Four years at Memorial certainly came and went quicker than I anticipated. As I reflect on my time at university, here are five things I have learned:

1. Joining a club or society will enhance the university experience

Throughout my time at Memorial, I have dabbled in many clubs and societies. It was only in my third year I became more involved in The Muse, which led to a MUCEP job as the student columnist for the Gazette. While I did not find a society that sparked my interest right away, I kept pushing myself to attend meetings until I found something that did. Getting involved in something outside the classroom allowed me to enhance my writing skills, learn outside of the classroom and build my resumé.

2. Visit your professor during his/her office hours

It can be difficult for professors to get to know their students during class time. This is why it is important for students to visit professors to build a relationship. Students do not just need assignment help to see a professor, either. Simply dropping in and making small talk allows professors and students to get to know each other on a more personal level. Additionally, building relationships with professors is important as students can ask them for references in the future. Personally, I have already asked a professor to be a reference for a summer job.

3. Attending class regularly and on time is important

Upon entering university, it is easy to not attend those classes with slides posted online and non-mandatory attendance. However, going to class is essential to get the most out of the university experience. Not only will students learn information not posted online, but going to class also encourages punctuality and following a schedule. This will make the transition from the classroom to the workplace much smoother.

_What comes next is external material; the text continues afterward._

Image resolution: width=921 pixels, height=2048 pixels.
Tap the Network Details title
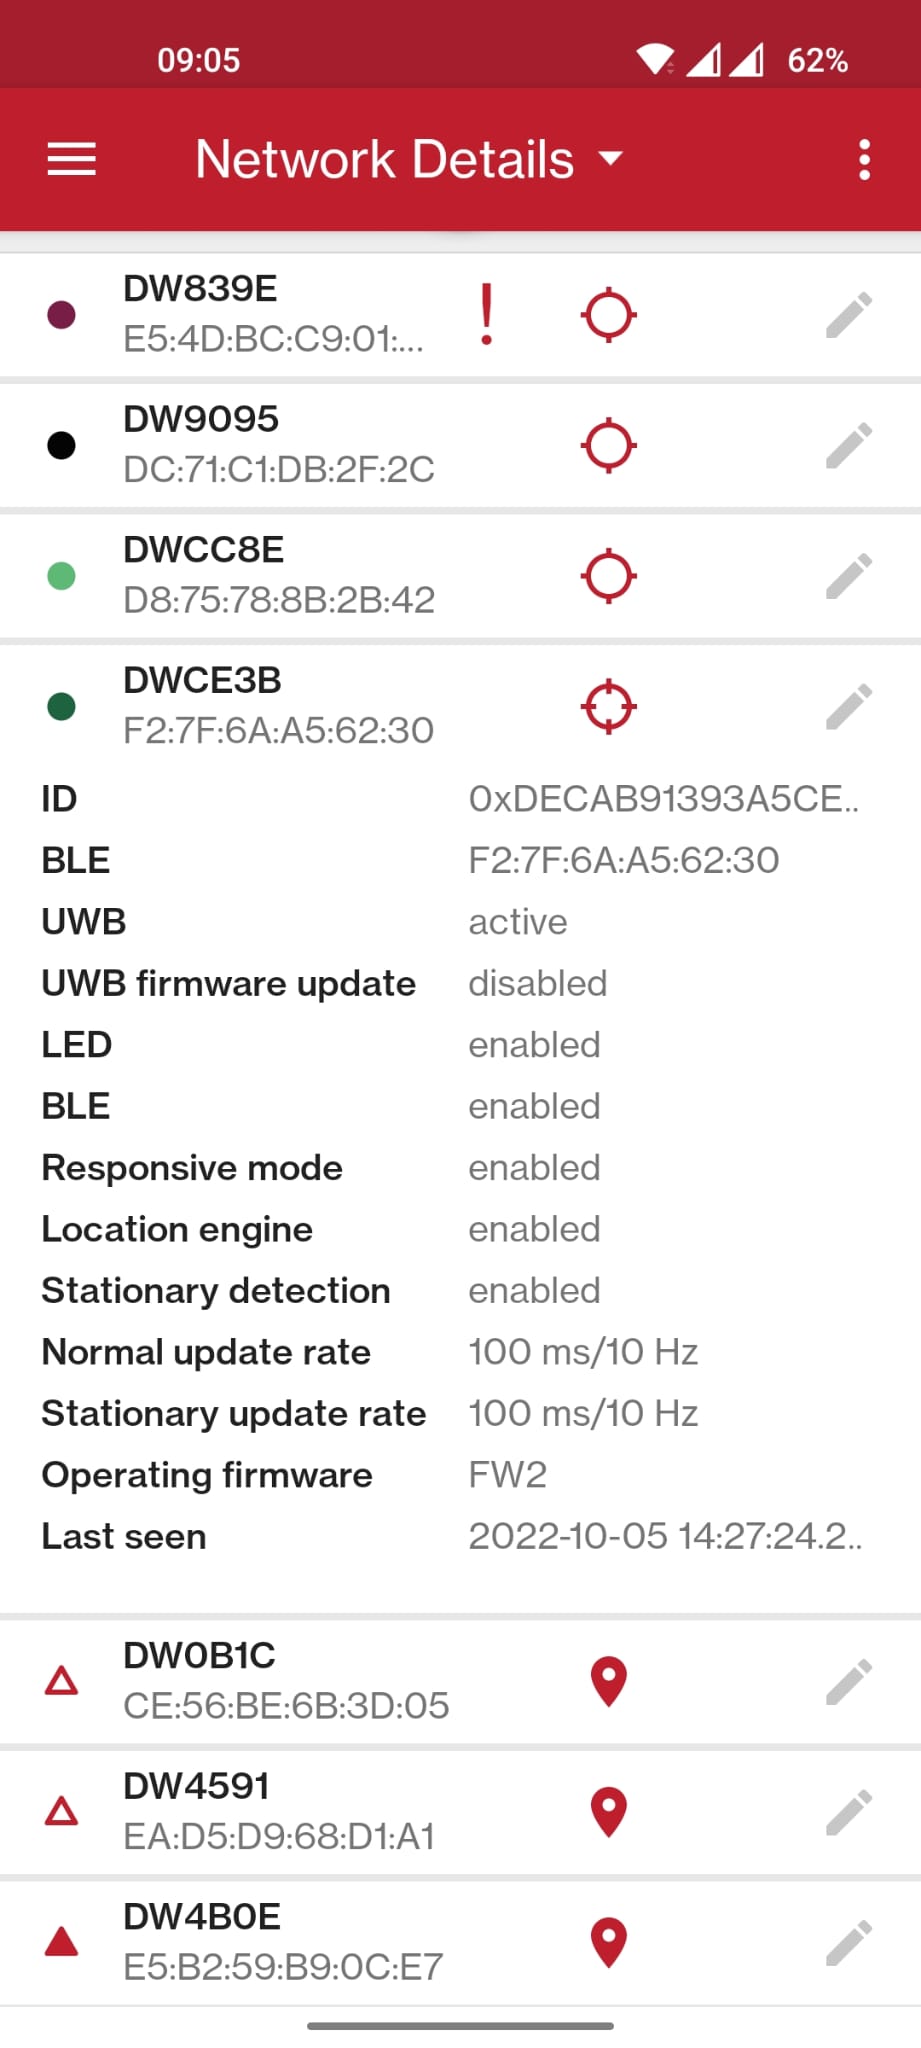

4. A strong work ethic will allow for the best experience

University tuition, textbooks and the daily commute to class can be costly. For this reason, it is integral to put effort into university to allow for future success. This could mean visiting the library and writing that paper over attending Open Mic Night. Developing a strong work ethic will lead to retaining more information and receiving good grades.

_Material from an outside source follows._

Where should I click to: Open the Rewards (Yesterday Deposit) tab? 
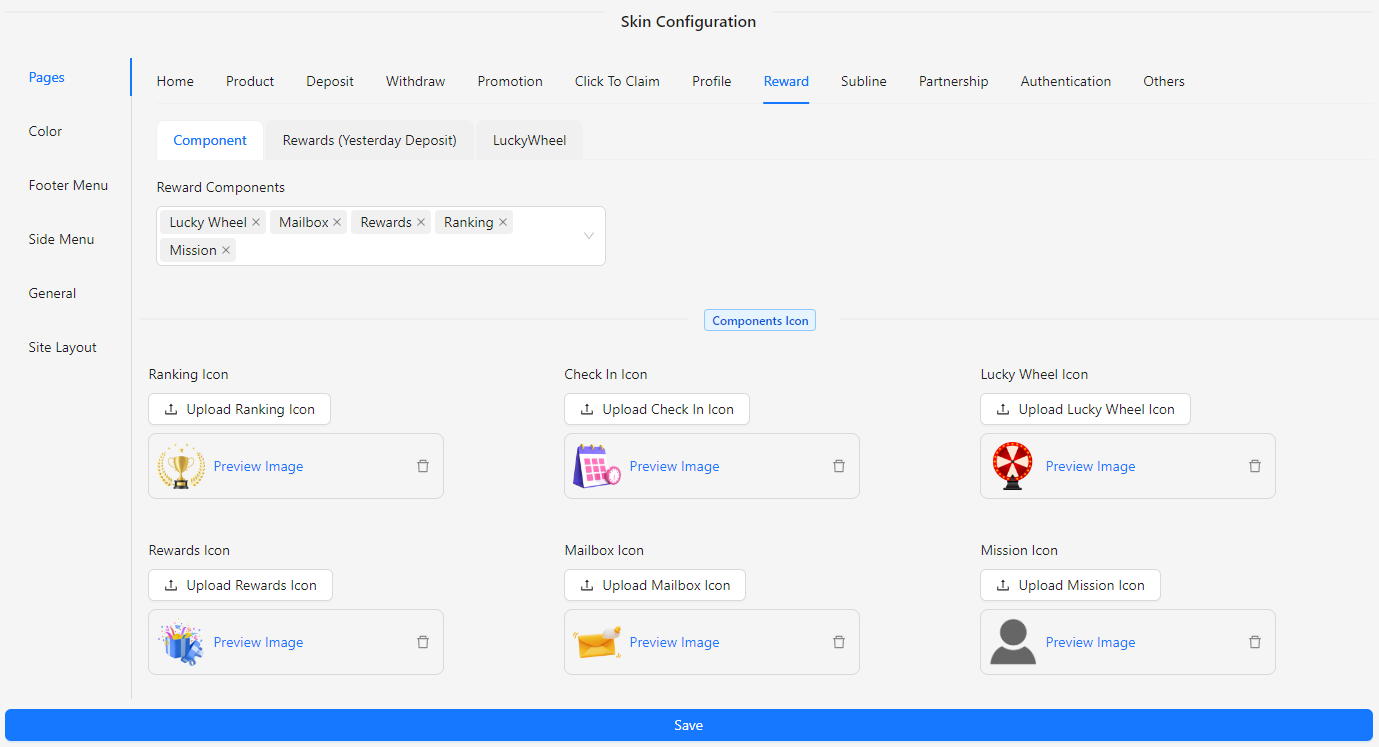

5. Going out of your comfort zone goes a long way

In my third year, I attended meetings for the Debate Society and improved my public speaking skills. In my final year, my fourth-level English and communications studies courses required presentations. Through joining the Debate Society and pushing myself to speak publicly, the requirement to give presentations in my final year was much easier. In the future, I hope to carry this skill with me while also going out of my comfort zone in new ways.